Deep winter, in the Northern Hemisphere, Summer in the Southern. Walking as an exercise can be done no matter where you live. It is harder to walk in the winter, because of snow and ice. However, malls are still open even in the Pandemic (as of the writing of Dec 2021) and they are a great place to walk. Many, in fact, had walking groups, pre-pandemic, and may have them again, post-pandemic.
Walking is an excellent weight-bearing exercise. It helps maintain and increase bone mass as well as strengthen back leg and stomach muscles. Walking improves your cardiovascular fitness and increases the efficiency of your heart. To achieve the maximum cardiovascular benefit for your age and fitness level, exercise at your target heart rate. If you are on heart or blood pressure medications, you should speak to your physician about your target heart rate.
Your target heart rate is 60 to 80 percent of your maximum heart rate, depending on your fitness level. Your maximum heart rate is calculated by subtracting your age from 220. If you are just beginning, start at the 60 percent level. Contact your physician or physical therapist to determine your exercise range.

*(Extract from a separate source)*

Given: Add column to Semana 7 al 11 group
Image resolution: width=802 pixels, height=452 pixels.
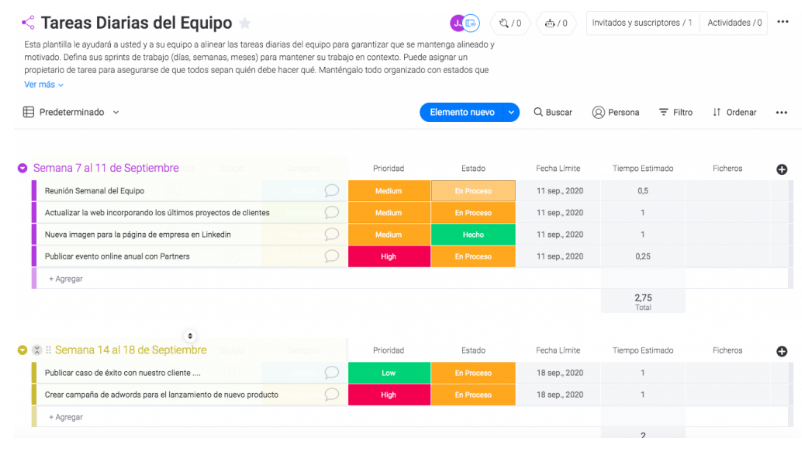Looking at the screenshot, I should (781, 169).
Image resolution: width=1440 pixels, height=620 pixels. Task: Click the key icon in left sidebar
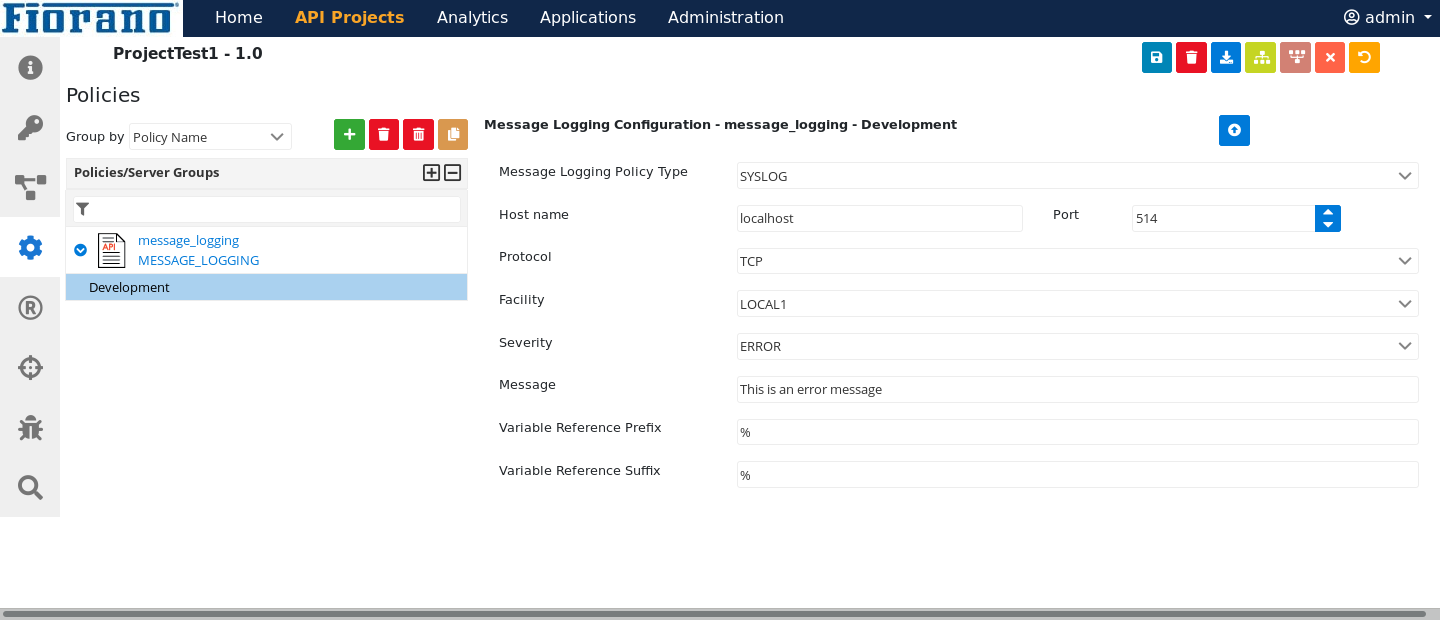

To monitor your heart rate, you need to check your pulse. Place your index and middle fingers on the thumb side of your opposite wrist or the side of your throat next to your “Adam’s apple.” Press lightly and feel your pulse. Count the number of beats in ten seconds and multiply by six. This is your heart rate per minute. Throughout your walking program, you can monitor your pulse at timed intervals. Your goal is to reach your target heart rate. If you experience dizziness, light-headedness, chest pain or shortness of breath, discontinue exercising immediately and seek medical attention.
Before beginning any exercise program, speak with your physician regarding any restrictions!